Menu

DataFrames in Julia

Written by Kabir | 6 min read

DataFrame is a 2 dimensional mutable data structure, that is used for handling tabular data. Unlike Arrays and Matrices, a DataFrame can hold columns of different data types The DataFrames package in Julia provides the DataFrame object which is used to hold and manipulate tabular data in a flexible and convenient way. It is quite essential for master DataFrames in order to perform data analysis, building machine learning models and other scientific computing. In this tutorial, I explain how to work with DataFrames in Julia.

Content

  1. Install DataFrames package in Julia
  2. Create New DataFrame
  3. Import Data
  4. Data Exploration
  5. Indexing the DataFrame
  6. Summarizing the DataFrame
  7. Join DataFrames
  8. Export DataFrames

1. Install DataFrames package in Julia

You can install any package in Julia with Pkg.add() command. Let’s install DataFrames in Julia
julia
using Pkg
Pkg.add("DataFrames")

2. Create new dataframe

In Julia, You can create a DataFrame in multiple ways: (i) Using a single statement using DataFrame() (ii) Column by column (iii) Row by row

(i) Create new dataframe in a single statement

You can create one using the DataFrame() function by enclosing the column names and values inside it. To do that you need to first load the DataFrames package by writing using DataFrames before using the function.
julia
using DataFrames

df = DataFrame(A = 1:5, B = ["A", "B", "C", "D", "E"])

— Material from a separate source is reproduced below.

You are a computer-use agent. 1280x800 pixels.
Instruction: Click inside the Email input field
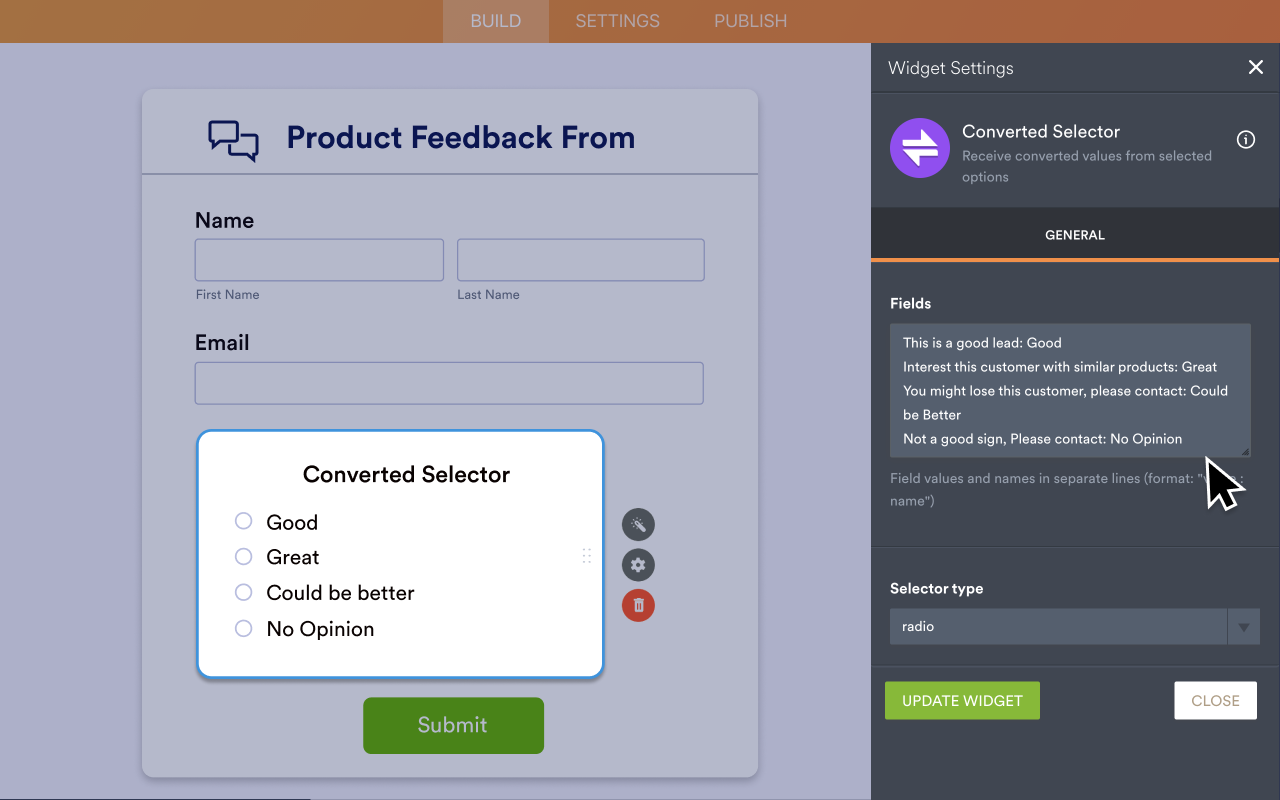(448, 383)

(ii) Create new dataframe column by column

Alternately, You can create an empty Julia DataFrame using DataFrame() function and then add columns one by one. Since DataFrames are mutable, you can modify them afterward as well.
julia

# Initialize Empty DataFrame
df = DataFrame()

# Add Columns
df.A = 1:5

df.B = ["A", "B", "C", "D", "E"]

df

(iii) Create new dataframe row by row

Create an empty Julia DataFrame by enclosing column names and datatype of column inside DataFrame() function. Now you can add rows one by one using push!() function. This is like row binding.
julia
# Initialize empty DataFrame with columns
df = DataFrame(A = Int[], B = String[])

# Add Rows
push!(df, (1, "A"))
push!(df, (2, "B"))
push!(df, (3, "C"))
push!(df, (4, "D"))
push!(df, (5, "E"))

df

3. Import Data

You have seen how to create DataFrames. Now, let’s see how to import the existing files inside Julia as a DataFrame. There are different ways to import a dataset file. Let’s go through 2 of the most popular one. (i) Using readtable() (ii) Using CSV package

3.1 Using readtable() function from DataFrames package

readtable() function is used to read data from a CSV-like file
julia
# Import data using readtable
using DataFrames 
df = readtable("Data/insurance.csv")
head(df)

3.2 Using CSV package and later on converting the file to DataFrame

Read the file with CSV.File() function. Now, covert it to a DataFrame using DataFrame function
julia
# Add "CSV" package
using Pkg
Pkg.add("CSV")
julia
# Read the file using CSV.File and convert it to DataFrame
using CSV
df = DataFrame(CSV.File("Data/insurance.csv"))
head(df)

4. Data Exploration

Now, once you know how to read and create DataFrames, how about exploring it a bit. Let’s see some useful examples.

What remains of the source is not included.